Dans un contexte où les infrastructures routières constituent un levier majeur de compétitivité et d’intégration régionale, Yaoundé et la Banque africaine de développement renforcent leur coordination. La réunion du 17 juin 2026 s’inscrit dans une dynamique de suivi rapproché du portefeuille routier, avec un accent mis sur la fluidification des décaissements et la réduction des lenteurs administratives.
Autour du ministre Emmanuel Nganou Djoumessi et de Léandre Bassolé, les équipes techniques ont passé en revue plusieurs projets structurants.

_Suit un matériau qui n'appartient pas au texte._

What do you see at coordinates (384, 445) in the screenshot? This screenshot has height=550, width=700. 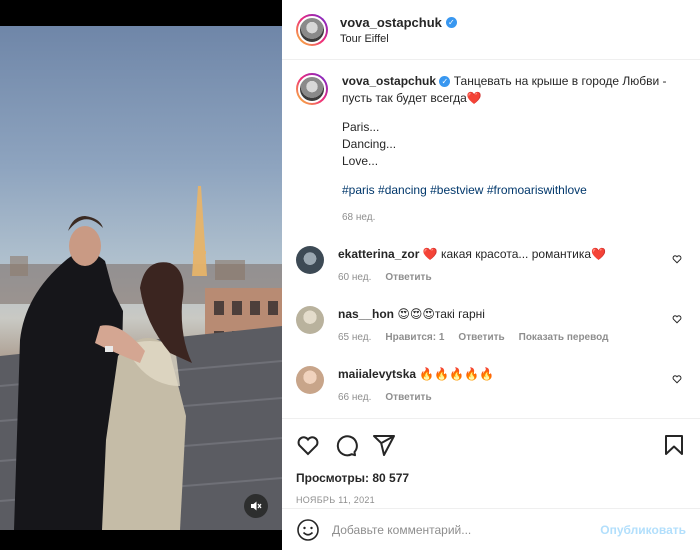 I see `share-icon` at bounding box center [384, 445].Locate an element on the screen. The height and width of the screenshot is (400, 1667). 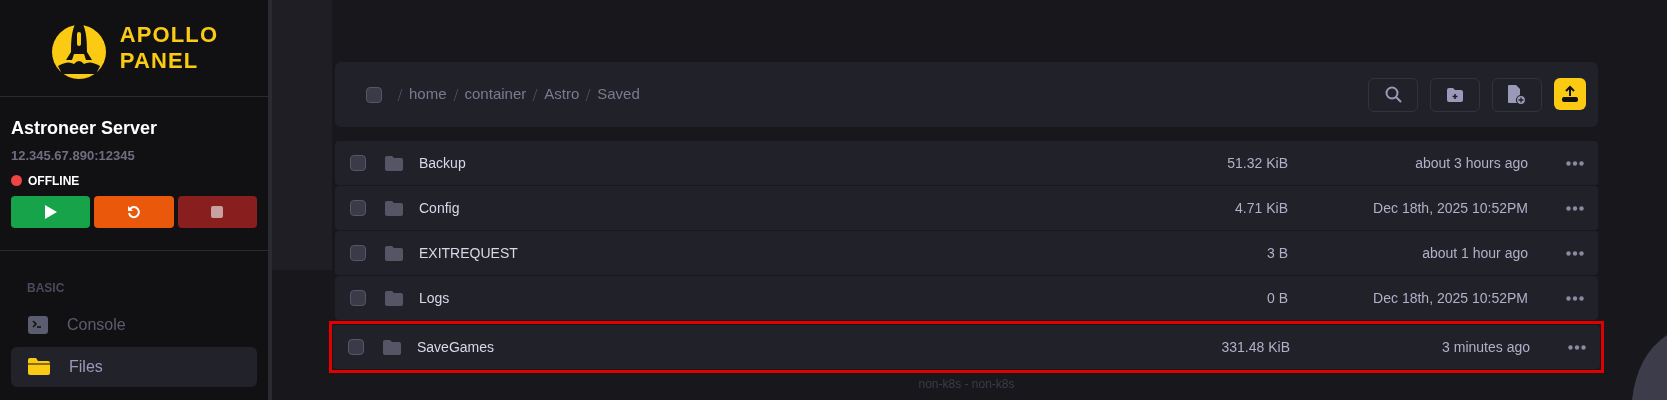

En tête, le pont sur le fleuve Logone, infrastructure stratégique pour les échanges entre le Cameroun et le Tchad. Les discussions ont porté sur le traitement des décomptes en attente, dont la régularisation conditionne la continuité des travaux et la stabilité des entreprises mobilisées.
Autre axe prioritaire : Ngaoundéré-Garoua, corridor essentiel pour le transport des biens dans la partie septentrionale du pays. Les échanges ont porté sur l’état d’avancement de la contractualisation des missions de contrôle, étape déterminante pour garantir la qualité d’exécution et la conformité des travaux de reconstruction.
Le projet Edéa-Kribi, lui, reste stratégique pour le désenclavement du Port autonome de Kribi et le développement de la zone industrielle et portuaire du littoral. Les deux parties ont évalué les procédures en cours avant le démarrage effectif des travaux, avec l’ambition de réduire les délais de mise en œuvre.
Dans la région de l’Extrême-Nord, les projets financés avec l’appui de partenaires européens ont également été examinés. Les discussions ont mis l’accent sur la nécessité d’accélérer le règlement des décomptes et de sécuriser les circuits financiers afin d’éviter toute interruption des chantiers en cours.
Au terme des échanges, plusieurs mesures ont été arrêtées : accélération des procédures administratives, sécurisation des paiements en attente et renforcement du suivi technique. L’objectif est clair : améliorer la performance globale du portefeuille routier et garantir une exécution plus rapide sur le terrain.
Pour le ministre des Travaux publics, cette coopération avec la BAD demeure un pilier essentiel de la modernisation des infrastructures nationales. Il a salué la constance de l’institution financière et réaffirmé la volonté du gouvernement d’améliorer la gouvernance des projets publics.
De son côté, Léandre Bassolé a réitéré l’engagement de la Banque africaine de développement à accompagner le Cameroun dans la mise en œuvre de ses projets structurants. Il a insisté sur la nécessité d’une meilleure coordination technique afin d’accélérer les résultats et renforcer l’impact des investissements.
Cette rencontre confirme la place centrale des infrastructures routières dans la stratégie de développement du Cameroun. Dans un contexte marqué par l’essor du Port de Kribi et les ambitions d’intégration régionale de la CEMAC, l’accélération des chantiers apparaît plus que jamais comme un levier majeur de transformation économique.